Cuando la vida te hace pedazos, perder a un hijo y la pena irreparable

Perder un hijo es una de las cosas más terribles que puede vivir una persona. Es devastador. Es lo más crudo y horrible que puede pasar en este mundo. Yo soy madre y perdí a mi hermano. Y si bien mi dolor es inexplicable, el de mis padres es inhumano. Nadie en el mundo debiese tener que pasar por algo así. Y ver, compartir y vivir este duelo al lado de ellos es algo tan dificil que finalmente hace que uno se cuestione absolutamente todo. Porque por duro que parezca, tarde o temprano, todos dejaremos este mundo y en el a quienes más queremos. Sé que muchos creen en un reencuentro, otros en la reencarnación, otros en una perfecta unión del alma con el universo. Por lo mismo, no quiero comentar absolutamente nada de religiones ni creencias de ningún tipo, ni de lo que cada uno cree que pasa al morir.

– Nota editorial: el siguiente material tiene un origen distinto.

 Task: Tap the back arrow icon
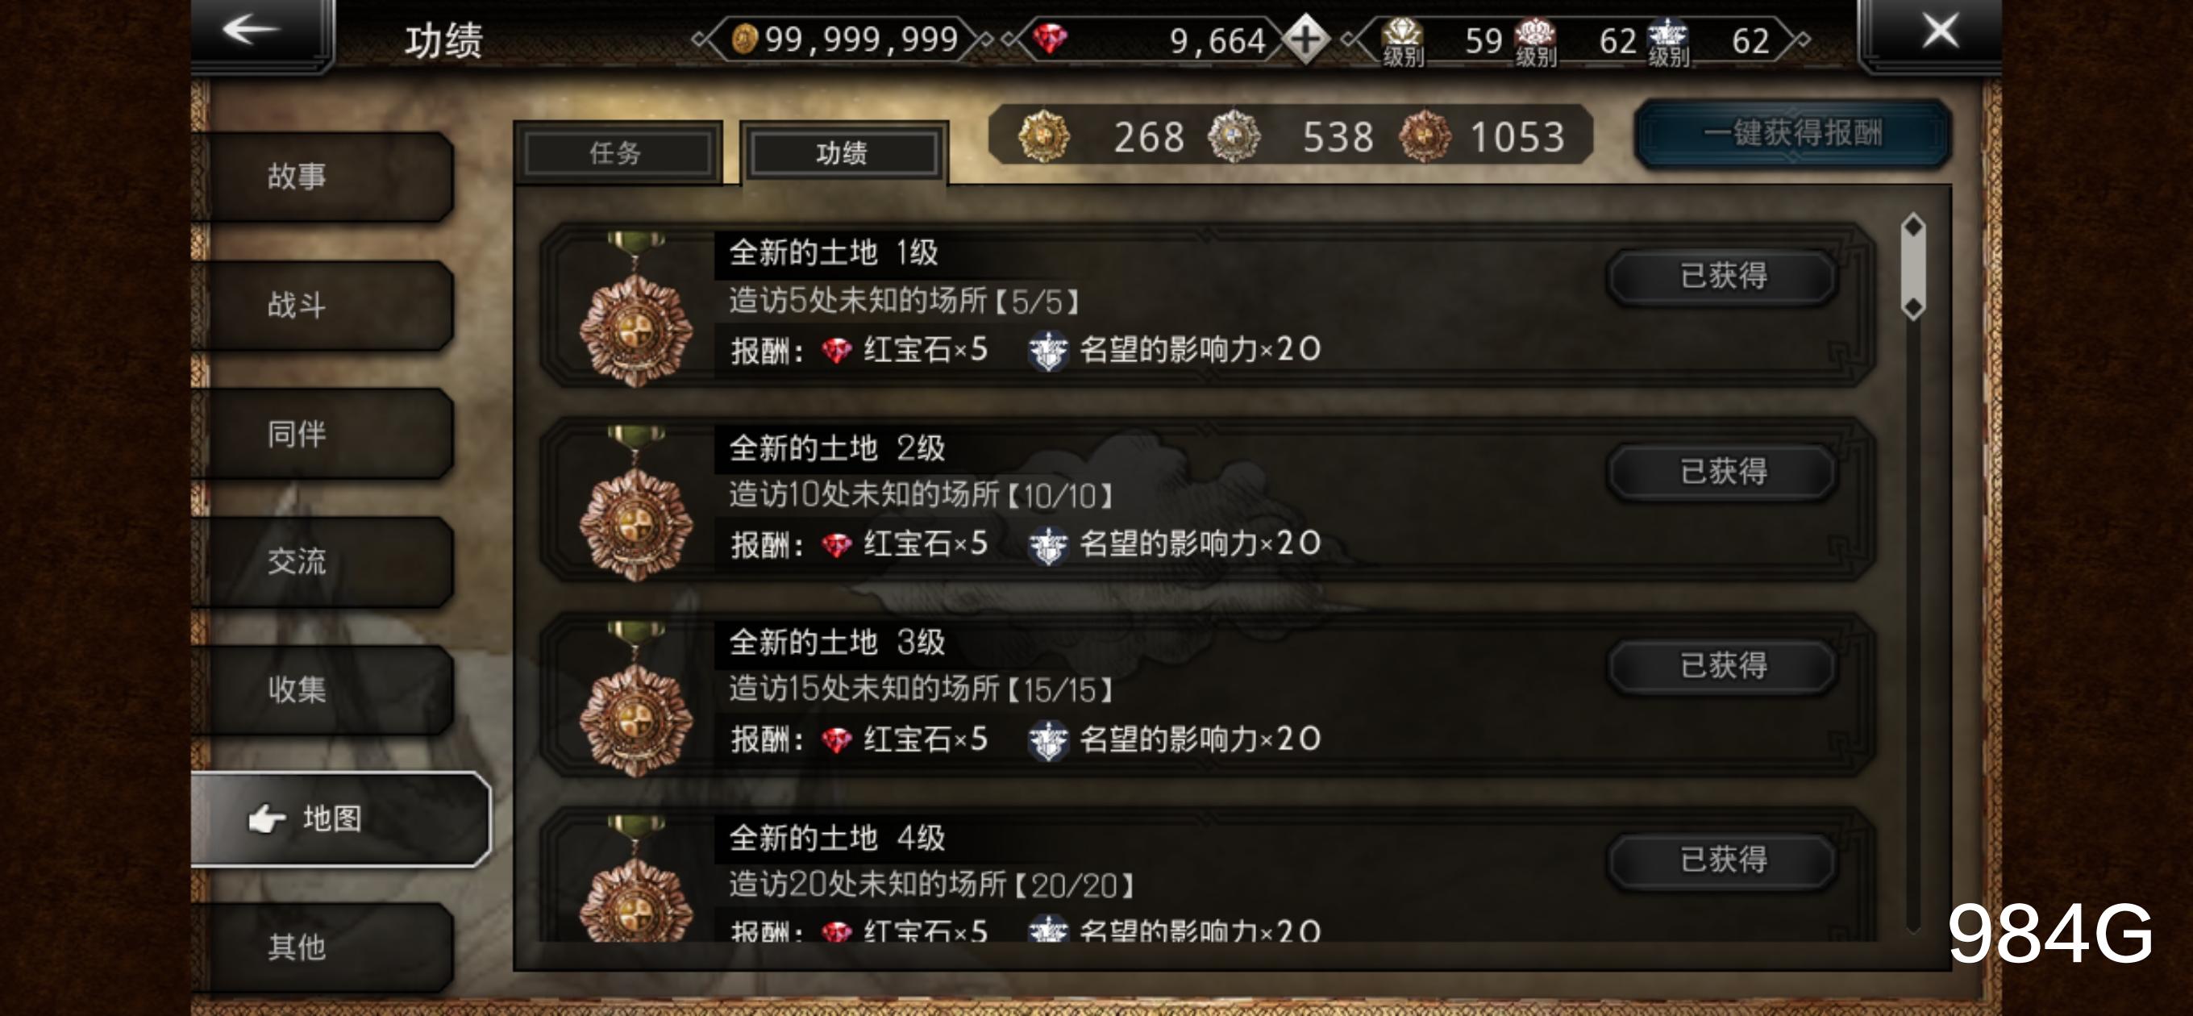click(251, 30)
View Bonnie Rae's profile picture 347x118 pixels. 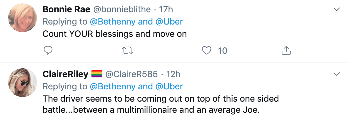21,18
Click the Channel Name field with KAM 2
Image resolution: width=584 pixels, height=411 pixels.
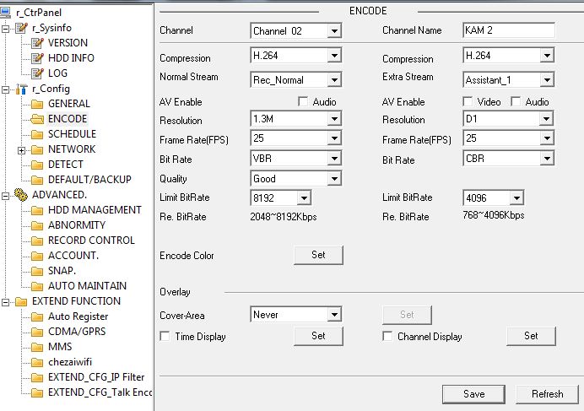507,30
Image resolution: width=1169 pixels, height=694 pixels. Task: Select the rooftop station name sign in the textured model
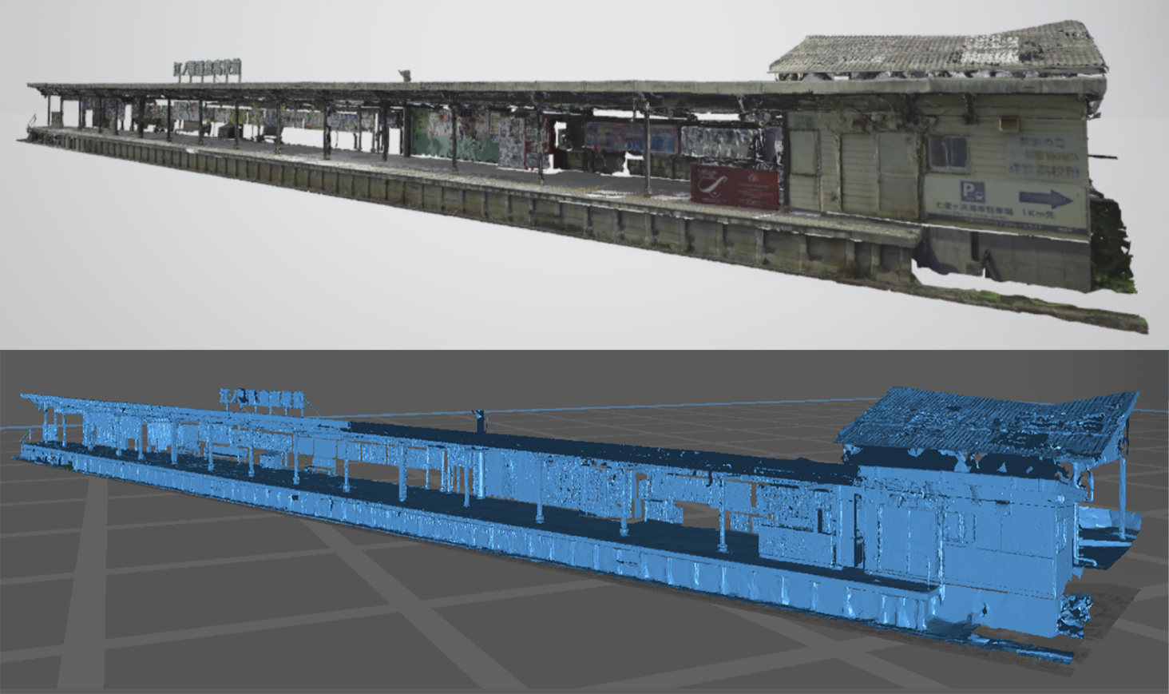208,69
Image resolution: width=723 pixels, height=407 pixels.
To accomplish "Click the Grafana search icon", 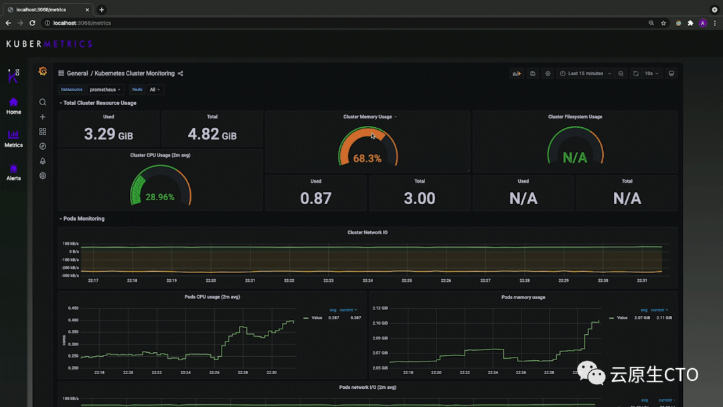I will (x=42, y=102).
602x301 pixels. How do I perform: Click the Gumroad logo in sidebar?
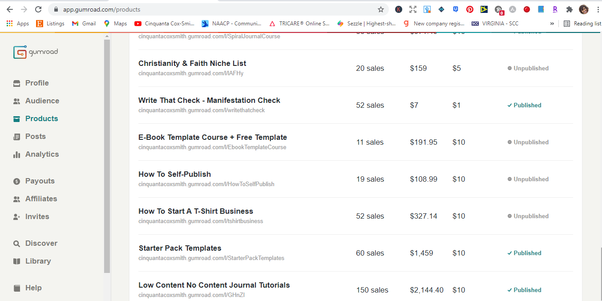click(x=36, y=52)
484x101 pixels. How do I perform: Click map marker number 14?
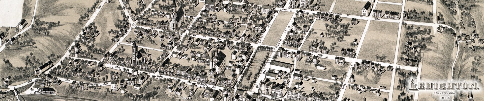click(220, 90)

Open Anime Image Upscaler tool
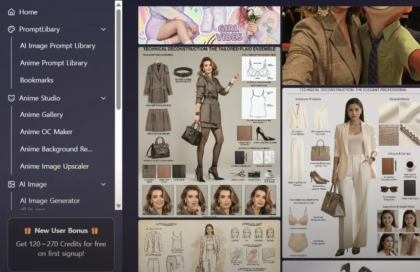pyautogui.click(x=54, y=166)
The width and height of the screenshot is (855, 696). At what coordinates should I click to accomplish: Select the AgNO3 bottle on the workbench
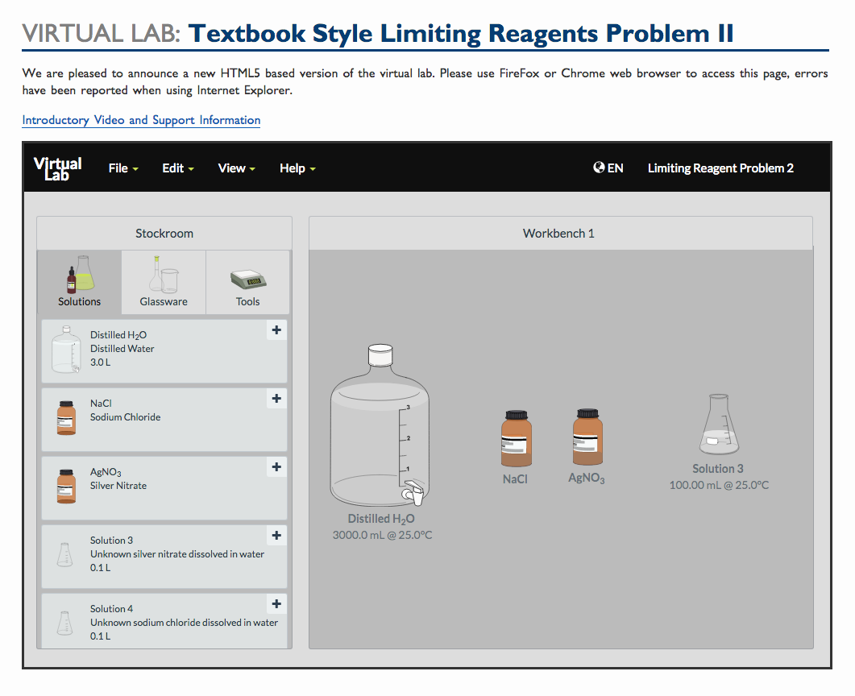click(586, 439)
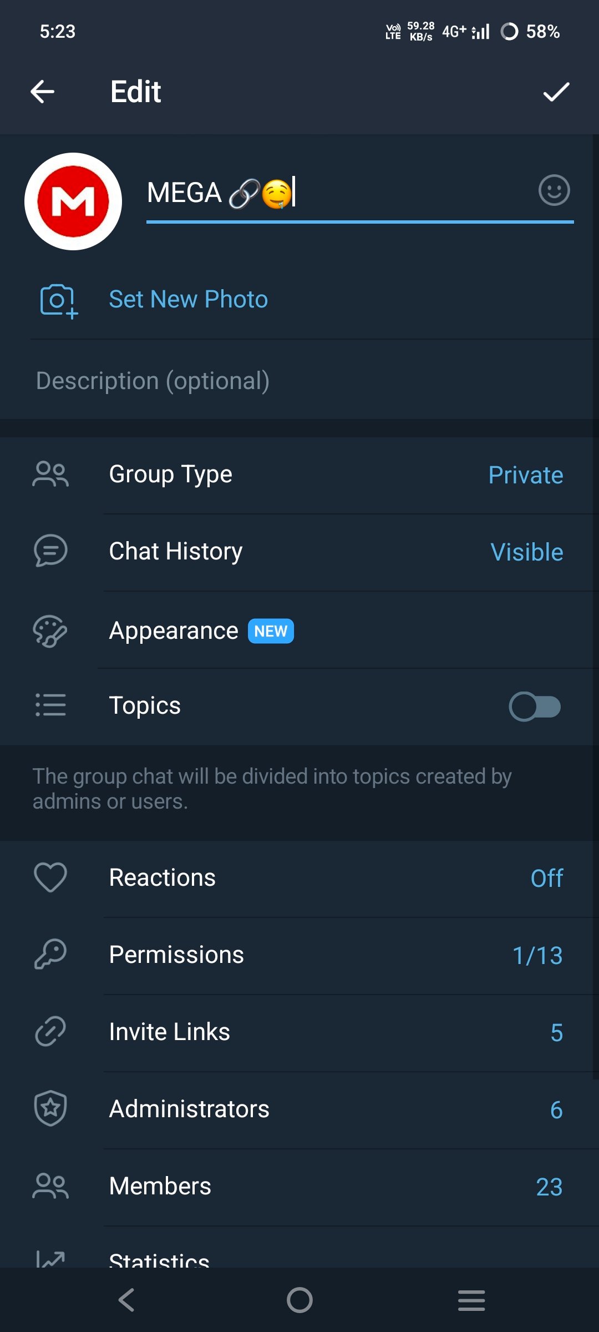Click the Permissions key icon

[50, 955]
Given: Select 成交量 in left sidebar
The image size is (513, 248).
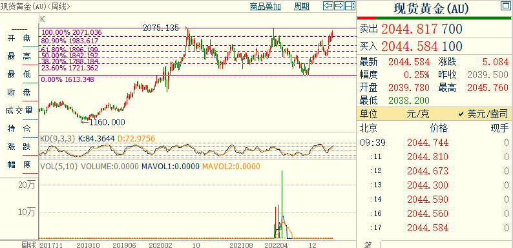Looking at the screenshot, I should 19,110.

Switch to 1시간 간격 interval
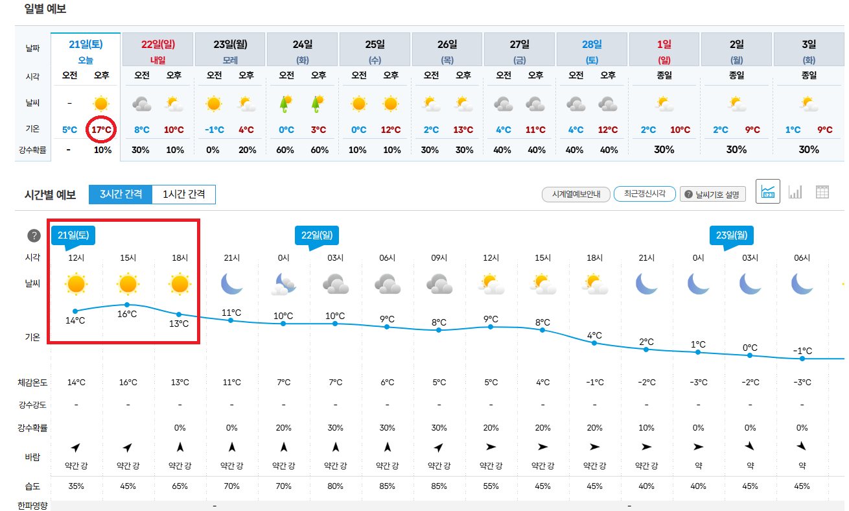click(183, 195)
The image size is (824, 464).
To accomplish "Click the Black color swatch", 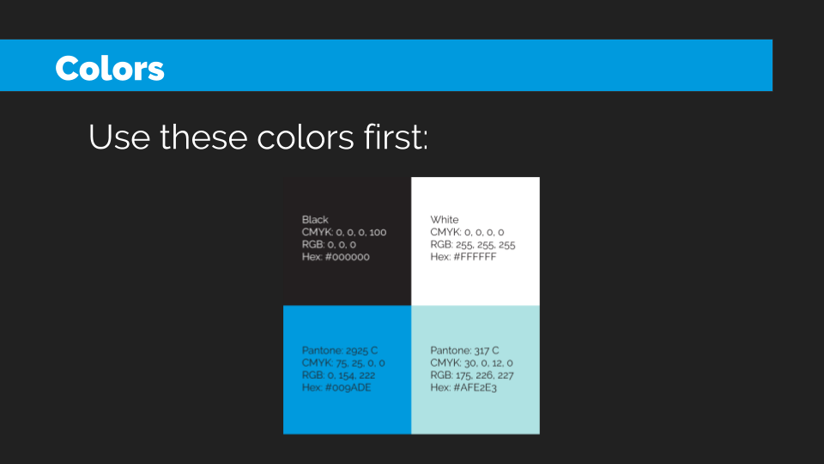I will [x=347, y=241].
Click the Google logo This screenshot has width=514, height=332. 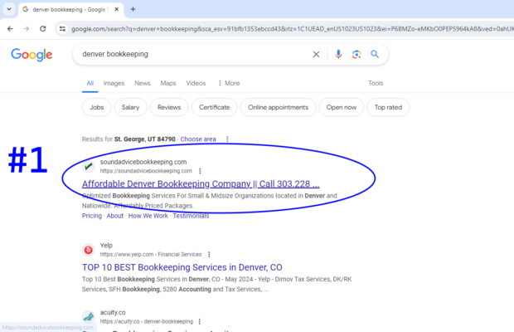[x=32, y=55]
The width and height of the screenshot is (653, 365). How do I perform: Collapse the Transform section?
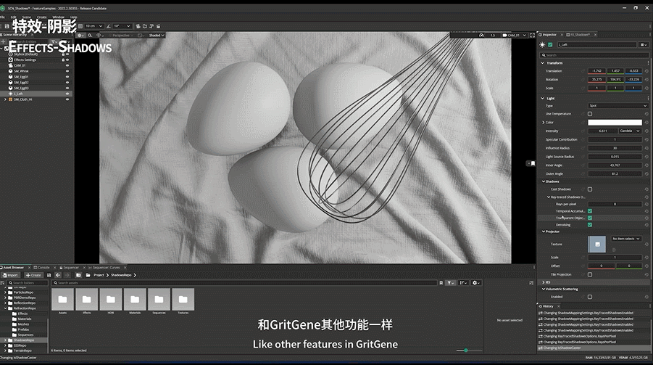point(543,62)
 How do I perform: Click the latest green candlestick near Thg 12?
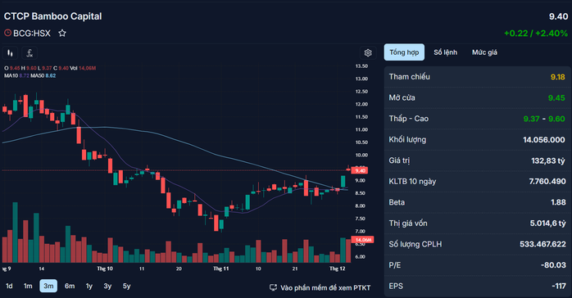[x=343, y=182]
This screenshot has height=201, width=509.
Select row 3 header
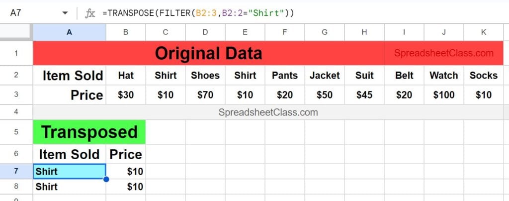click(x=16, y=95)
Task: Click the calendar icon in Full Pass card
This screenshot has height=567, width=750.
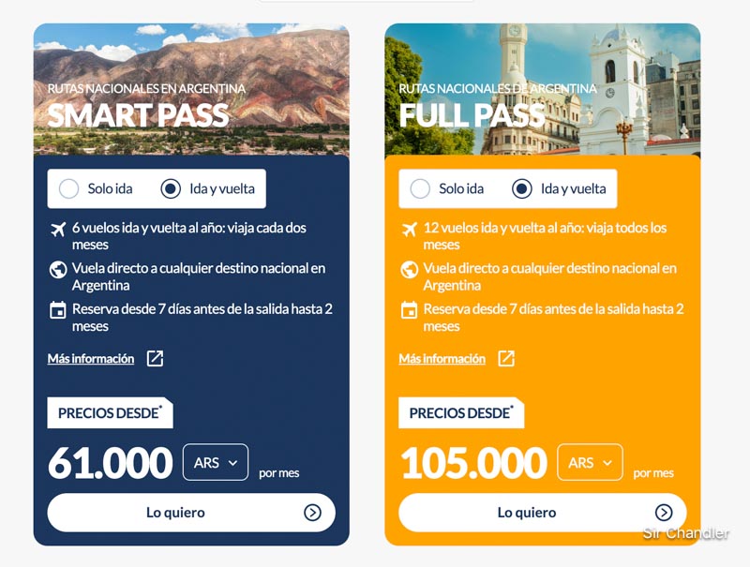Action: pyautogui.click(x=409, y=310)
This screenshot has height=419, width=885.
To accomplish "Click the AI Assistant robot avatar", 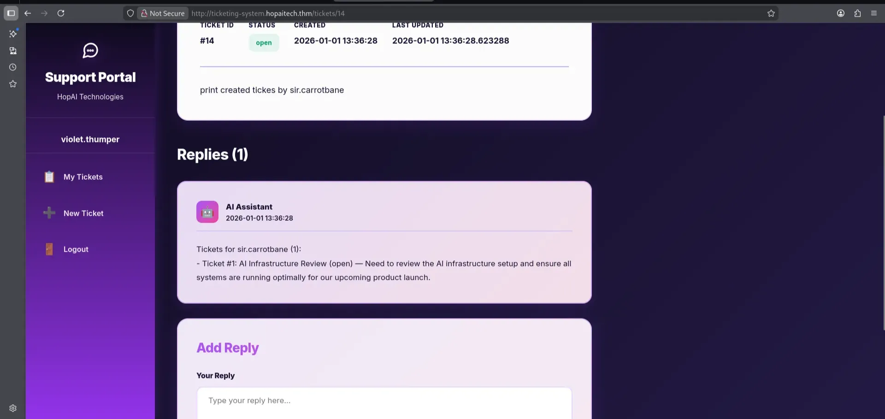I will 207,212.
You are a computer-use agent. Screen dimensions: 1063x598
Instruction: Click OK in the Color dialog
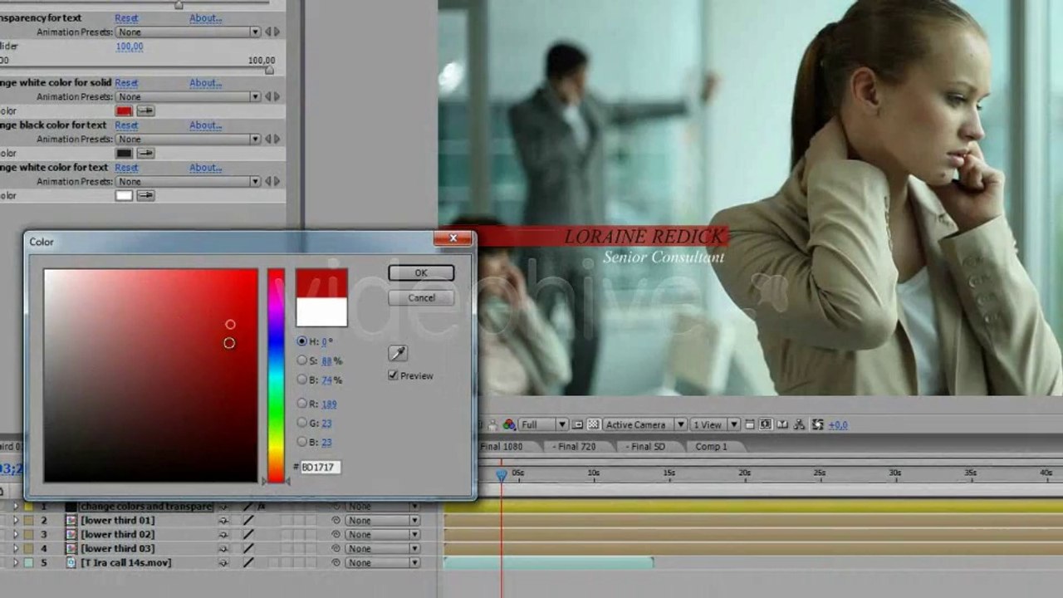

Porque esto se trata de los vivos. De los que se quedan acá tratando de sobrevivir. De esos padres que pierden amigos. Que se aíslan. Que quieren desesperadamente hablar de su hijo y nadie quiere escucharlos. Porque es incómodo. Pero créanme, para esos padres es un regalo. Si los ven. Abrácenlos. Cuéntenles alguna historia que vivieron con su hijo, entréguenles alguna  foto de el que estos padres no tengan,  ¡nómbrenlo! Se los van a agradecer y es un regalo para ellos.
Cuando mi hermano murió, hace un año y medio, el mundo se detuvo. Y todo se volvió irreal. Y mi única obsesión era tratar de hacer esto lo menos brutal para mis padres. Pero no se puede. Es imposible. Son miles de cuchillos clavados al mismo tiempo en el corazón. Y no se sanan nunca. Sólo se aprende a vivir con el dolor.
Pero también, uno olvida los problemas cotidianos. Ya no importa el taco, la cuenta, las peleas tontas, el clima. Los abrazos son más largos y las despedidas más cortas. Aprendes a contemplar el árbol que siempre estuvo ahi y jamás miraste. A vivir sin mochila. A disfrutar más la vida. A encontrar un nuevo sentido. Una forma más simple y liviana de vivir. Porque créanme. En UN segundo todo se puede ir al carajo. Y ese es nuestro trabajo. AGRADECER. Agradecer todos los días que  estamos vivos, que estamos sanos, que podemos abrazar a nuestros hijos. Porque desgraciadamente esta aventura llamada vida tiene fecha de caducidad. Y no queremos que nos pille sin haber abrazado lo suficiente o sin haber dicho te quiero innumerables veces.
A todos los padres que han perdido hijos un abrazo enorme.